Tony and Maria will be there, tenor Rodrick Dixon and soprano Ellie Dehn, to help celebrate the 50th anniversary of Leonard Bernstein’s “West Side Story.”  So will the Duke (Ellington) in tribute to the Big Apple.  

Dubbed “Bernstein’s New York Story,” the evening includes a gala dinner and ball after the concert in the Music Hall Ballroom.  The concert will open with some musical bubbly, Bernstein’s Overture to “Candide,” followed by the Symphonic Dances and Concert Suite No. 1 from “West Side Story, the latter featuring Dixon and Dehn.

Rodrick Dixon

   Duke Ellington’s “ Harlem,” arranged by Luther Henderson and John Mauceri, will close the show on some very high notes (in the trumpets).

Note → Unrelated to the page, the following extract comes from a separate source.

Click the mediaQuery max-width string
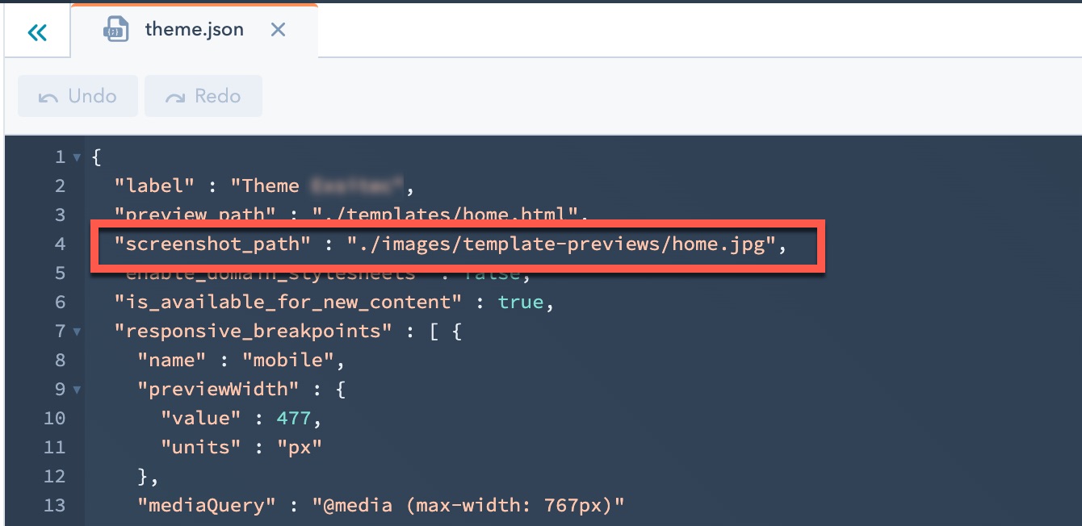This screenshot has height=526, width=1082. [x=468, y=505]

    Tickets for the concert are $12-$75.25 and can be purchased separately.  The ball is $168-$225.25, $218-$275.25 for patrons, both including admission to the concert (patrons also get preferred

seating and listing in the
program).  Call (513) 381-3300, or order online at www.cincinnatisymphony.org.            




 Rodrick Dixon

Promotional materials for the evening simulate the black-on-red cover of the soundtrack album from the 1961 Oscar-winning film of “West Side Story.”  The Music Hall Ballroom will be decked out in white-on-white.  There’ll be white tablecloths, silver-edged white napkins and white flowers, including “big, white spider mums, which were the flowers in the 1950s when ‘West Side Story’ came out,” said gala chairwoman Suzanne Costandi of Hyde Park.

Ellie Dehn

   “We’ve given it a bit of sophistication,” she said.  “To me, the New Year’s Eve gala at the symphony is one of the last few really glamorous New Year’s Eve events in Cincinnati.  We try to keep it that way and encourage people to dress up.  It’s nice to see people in black tie, but a lot of the younger people are not that keen, so it’s black tie optional.”

  




                                 Ellie Dehn                               

Dinner (by The Phoenix) includes mixed green salad with apples, cranberries and blue cheese, petite filet mignon and pecan-encrusted trout, with white and chocolate mousse in wine glasses for dessert.  There will be an open bar and dancing to music by Cincinnati Pops keyboardist Julie Spangler and Randemonium.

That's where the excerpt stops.